# Short problem:
Rewrite the items below, putting "Đà Lạt" wherever "Nha Trang" appears and leaving everything else as it is.

[Items on finding words and page parts]
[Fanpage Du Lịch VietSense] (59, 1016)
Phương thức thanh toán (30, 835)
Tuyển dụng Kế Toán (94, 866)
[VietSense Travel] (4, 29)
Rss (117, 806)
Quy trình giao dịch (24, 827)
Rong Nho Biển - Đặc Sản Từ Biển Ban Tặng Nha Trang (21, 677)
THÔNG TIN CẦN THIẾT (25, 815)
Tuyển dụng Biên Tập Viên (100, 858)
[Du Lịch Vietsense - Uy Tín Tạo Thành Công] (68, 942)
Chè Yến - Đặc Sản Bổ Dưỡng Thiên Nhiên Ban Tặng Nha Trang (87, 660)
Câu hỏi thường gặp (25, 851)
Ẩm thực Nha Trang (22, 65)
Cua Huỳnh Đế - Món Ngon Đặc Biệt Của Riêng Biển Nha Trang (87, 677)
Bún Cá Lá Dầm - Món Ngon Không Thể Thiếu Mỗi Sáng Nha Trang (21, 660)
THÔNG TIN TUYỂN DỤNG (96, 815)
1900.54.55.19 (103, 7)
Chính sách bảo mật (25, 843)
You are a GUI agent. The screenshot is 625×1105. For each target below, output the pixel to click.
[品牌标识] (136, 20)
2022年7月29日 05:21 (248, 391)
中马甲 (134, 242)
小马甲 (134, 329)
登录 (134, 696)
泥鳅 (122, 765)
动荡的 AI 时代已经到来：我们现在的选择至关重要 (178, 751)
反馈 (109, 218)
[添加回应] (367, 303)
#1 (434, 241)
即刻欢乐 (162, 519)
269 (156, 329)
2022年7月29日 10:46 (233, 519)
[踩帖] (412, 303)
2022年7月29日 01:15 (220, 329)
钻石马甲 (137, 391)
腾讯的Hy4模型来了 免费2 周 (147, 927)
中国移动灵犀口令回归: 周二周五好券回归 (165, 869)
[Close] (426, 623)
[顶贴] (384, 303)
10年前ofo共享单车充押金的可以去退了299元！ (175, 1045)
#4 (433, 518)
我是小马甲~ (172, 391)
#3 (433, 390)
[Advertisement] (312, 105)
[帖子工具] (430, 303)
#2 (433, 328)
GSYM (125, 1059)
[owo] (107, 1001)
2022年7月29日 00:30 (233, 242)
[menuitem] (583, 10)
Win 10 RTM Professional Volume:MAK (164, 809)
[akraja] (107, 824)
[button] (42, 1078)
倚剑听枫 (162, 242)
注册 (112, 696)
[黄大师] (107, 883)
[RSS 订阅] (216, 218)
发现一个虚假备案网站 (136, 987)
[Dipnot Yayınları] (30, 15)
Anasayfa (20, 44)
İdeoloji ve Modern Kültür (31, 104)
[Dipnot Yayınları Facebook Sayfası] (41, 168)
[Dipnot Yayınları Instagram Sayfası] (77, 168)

# The solution:
[Fanpage Du Lịch VietSense] (59, 1016)
Phương thức thanh toán (30, 835)
Tuyển dụng Kế Toán (94, 866)
[VietSense Travel] (4, 29)
Rss (117, 806)
Quy trình giao dịch (24, 827)
Rong Nho Biển - Đặc Sản Từ Biển Ban Tặng Đà Lạt (21, 677)
THÔNG TIN CẦN THIẾT (25, 815)
Tuyển dụng Biên Tập Viên (100, 858)
[Du Lịch Vietsense - Uy Tín Tạo Thành Công] (68, 942)
Chè Yến - Đặc Sản Bổ Dưỡng Thiên Nhiên Ban Tặng Đà Lạt (87, 660)
Câu hỏi thường gặp (25, 851)
Ẩm thực Đà Lạt (22, 65)
Cua Huỳnh Đế - Món Ngon Đặc Biệt Của Riêng Biển Đà Lạt (87, 677)
Bún Cá Lá Dầm - Món Ngon Không Thể Thiếu Mỗi Sáng Đà Lạt (21, 660)
THÔNG TIN TUYỂN DỤNG (96, 815)
1900.54.55.19 (103, 7)
Chính sách bảo mật (25, 843)
You are a GUI agent. The screenshot is 625×1105. For each target below, output the pixel to click.
[品牌标识] (136, 20)
2022年7月29日 05:21 (248, 391)
中马甲 (134, 242)
小马甲 (134, 329)
登录 (134, 696)
泥鳅 (122, 765)
动荡的 AI 时代已经到来：我们现在的选择至关重要 (178, 751)
反馈 (109, 218)
[添加回应] (367, 303)
#1 (434, 241)
即刻欢乐 (162, 519)
269 (156, 329)
2022年7月29日 10:46 (233, 519)
[踩帖] (412, 303)
2022年7月29日 01:15 (220, 329)
钻石马甲 (137, 391)
腾讯的Hy4模型来了 免费2 周 (147, 927)
中国移动灵犀口令回归: 周二周五好券回归 (165, 869)
[Close] (426, 623)
[顶贴] (384, 303)
10年前ofo共享单车充押金的可以去退了299元！ (175, 1045)
#4 (433, 518)
我是小马甲~ (172, 391)
#3 (433, 390)
[Advertisement] (312, 105)
[帖子工具] (430, 303)
#2 (433, 328)
GSYM (125, 1059)
[owo] (107, 1001)
2022年7月29日 00:30 (233, 242)
[menuitem] (583, 10)
Win 10 RTM Professional Volume:MAK (164, 809)
[akraja] (107, 824)
[button] (42, 1078)
倚剑听枫 (162, 242)
注册 (112, 696)
[黄大师] (107, 883)
[RSS 订阅] (216, 218)
发现一个虚假备案网站 (136, 987)
[Dipnot Yayınları] (30, 15)
Anasayfa (20, 44)
İdeoloji ve Modern Kültür (31, 104)
[Dipnot Yayınları Facebook Sayfası] (41, 168)
[Dipnot Yayınları Instagram Sayfası] (77, 168)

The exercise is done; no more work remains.